One signal becomes one alpha. Real research has several — a trend read, a volume read, a mean-reversion read — and they are correlated. src/alphas/combine.py combines them into one alpha while avoiding the two classic mistakes:

  1. Naive weighting double-counts. Weighting by raw IC over-weights redundant signals (three flavors of trend look like three bets but are one) and under-weights a weak-but-independent signal that adds the most.
  2. Estimated ICs are uncertain, and that uncertainty should shrink a signal's contribution toward zero — more for short histories and low ICs.

Optimal combination via the signal correlation matrix

Given each signal's information coefficient IC and the signal correlation matrix Ω, the weights that maximize the combined IC are the GLS solution:

w = Ω⁻¹ · IC combined IC = √(ICᵀ Ω⁻¹ IC)

Because Ω⁻¹ accounts for correlation, two redundant signals split a weight rather than each getting full credit. For two signals this is exactly the closed form:

IC₁' = (IC₁ − ρ·IC₂)/(1 − ρ²) IC_comb² = (IC₁² + IC₂² − 2ρ·IC₁·IC₂)/(1 − ρ²)
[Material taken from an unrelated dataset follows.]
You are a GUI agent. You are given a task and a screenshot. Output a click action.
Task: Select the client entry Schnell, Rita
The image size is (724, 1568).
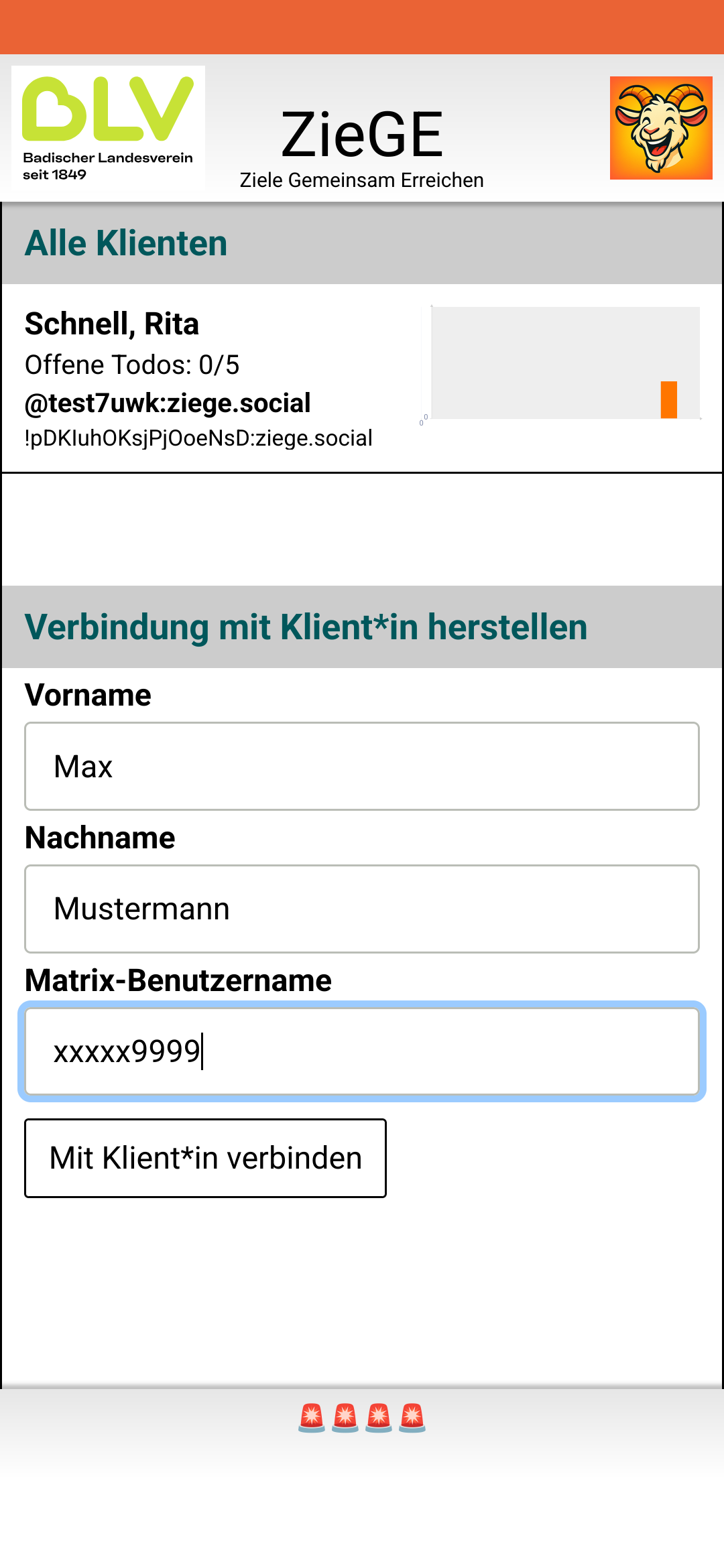[x=112, y=324]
So adding a weak independent signal raises the combined IC; adding a strong redundant one barely does. A small ridge regularizes Ω⁻¹ so a near-duplicate pair (ρ → 1) stays finite.

Bayesian IC-uncertainty shrinkage

Each measured IC is shrunk toward zero by its estimation confidence before combining:

IC' = IC · g/(g+1) g = n · IC²

IC' → 0 when the history n is short or the IC is small; IC' → IC as n·IC² → ∞. This is what stops a noisy, short-history IC from being trusted at face value — a primary reason backtested alphas disappoint live.

Measured, not assumed

The ICs and Ω are measured over a trailing window, never assumed. At each of several rebalance dates, every signal is scored on the cross-section (using only bars ≤ t) and correlated with the subsequent realized residual return (return minus β·benchmark — so it rewards skill, not beta). The mean over rebalances is the IC; the mean cross-sectional correlation between signals is Ω. Measuring on out-of-sample data is what keeps the combination from over-fitting its own weights.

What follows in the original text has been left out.